Exercise brief. The lines from the one holding "Given: Toggle sunlight across the landscape" to the end of the records below, exactly as written, are the only thing to return.

START Exercise materials

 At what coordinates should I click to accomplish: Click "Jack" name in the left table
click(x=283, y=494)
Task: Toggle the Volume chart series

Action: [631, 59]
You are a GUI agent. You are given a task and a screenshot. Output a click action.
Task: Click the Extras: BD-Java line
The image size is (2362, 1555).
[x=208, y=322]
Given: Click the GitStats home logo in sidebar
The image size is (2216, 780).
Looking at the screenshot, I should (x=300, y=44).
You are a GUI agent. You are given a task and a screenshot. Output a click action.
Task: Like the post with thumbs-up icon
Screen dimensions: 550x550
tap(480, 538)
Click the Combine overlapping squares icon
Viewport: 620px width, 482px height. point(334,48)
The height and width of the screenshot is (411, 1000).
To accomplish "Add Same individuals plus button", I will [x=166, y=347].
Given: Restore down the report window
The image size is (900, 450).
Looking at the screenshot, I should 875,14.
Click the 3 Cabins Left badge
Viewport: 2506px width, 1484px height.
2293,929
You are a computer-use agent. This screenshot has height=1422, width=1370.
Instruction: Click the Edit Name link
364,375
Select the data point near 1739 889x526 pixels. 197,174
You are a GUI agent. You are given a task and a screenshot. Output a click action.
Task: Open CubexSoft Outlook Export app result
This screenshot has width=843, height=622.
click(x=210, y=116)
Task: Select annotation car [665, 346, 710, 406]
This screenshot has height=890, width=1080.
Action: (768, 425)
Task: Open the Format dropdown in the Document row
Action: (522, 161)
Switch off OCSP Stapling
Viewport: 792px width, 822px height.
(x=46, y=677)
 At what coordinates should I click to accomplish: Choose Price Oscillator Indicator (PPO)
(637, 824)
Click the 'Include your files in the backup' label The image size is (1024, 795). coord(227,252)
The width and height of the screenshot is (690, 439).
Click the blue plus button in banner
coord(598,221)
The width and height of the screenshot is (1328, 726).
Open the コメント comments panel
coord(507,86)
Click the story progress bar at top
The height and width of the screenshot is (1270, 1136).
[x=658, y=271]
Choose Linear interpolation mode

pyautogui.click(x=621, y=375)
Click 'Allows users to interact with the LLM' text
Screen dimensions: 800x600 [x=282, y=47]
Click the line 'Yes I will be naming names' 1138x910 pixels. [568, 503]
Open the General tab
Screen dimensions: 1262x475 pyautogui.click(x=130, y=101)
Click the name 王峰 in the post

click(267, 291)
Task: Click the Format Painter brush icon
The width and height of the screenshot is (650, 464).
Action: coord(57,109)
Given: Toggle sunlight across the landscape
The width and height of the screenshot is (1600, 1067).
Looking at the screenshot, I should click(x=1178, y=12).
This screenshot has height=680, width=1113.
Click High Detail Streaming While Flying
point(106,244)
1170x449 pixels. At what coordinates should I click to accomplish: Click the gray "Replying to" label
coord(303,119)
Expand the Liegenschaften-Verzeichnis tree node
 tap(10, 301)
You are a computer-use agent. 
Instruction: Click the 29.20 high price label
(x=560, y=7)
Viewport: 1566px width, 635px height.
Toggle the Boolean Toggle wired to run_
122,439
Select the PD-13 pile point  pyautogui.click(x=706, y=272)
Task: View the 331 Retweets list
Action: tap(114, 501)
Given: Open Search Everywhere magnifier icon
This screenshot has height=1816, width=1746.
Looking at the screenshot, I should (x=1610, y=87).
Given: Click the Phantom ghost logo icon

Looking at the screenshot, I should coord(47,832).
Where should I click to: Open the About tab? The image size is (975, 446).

END Exercise materials

Exercise solution.
Given: Toggle sunlight across the landscape
The width and height of the screenshot is (1600, 1067).
Looking at the screenshot, I should click(x=1178, y=12).
This screenshot has height=680, width=1113.
Click High Detail Streaming While Flying
point(106,244)
1170x449 pixels. At what coordinates should I click to accomplish: Click the gray "Replying to" label
coord(303,119)
Expand the Liegenschaften-Verzeichnis tree node
 tap(10, 301)
You are a computer-use agent. 
Instruction: Click the 29.20 high price label
(x=560, y=7)
Viewport: 1566px width, 635px height.
Toggle the Boolean Toggle wired to run_
122,439
Select the PD-13 pile point  pyautogui.click(x=706, y=272)
Task: View the 331 Retweets list
Action: tap(114, 501)
Given: Open Search Everywhere magnifier icon
This screenshot has height=1816, width=1746.
Looking at the screenshot, I should (x=1610, y=87).
Given: Click the Phantom ghost logo icon

Looking at the screenshot, I should coord(47,832).
Where should I click to: Open the About tab? The image size is (975, 446).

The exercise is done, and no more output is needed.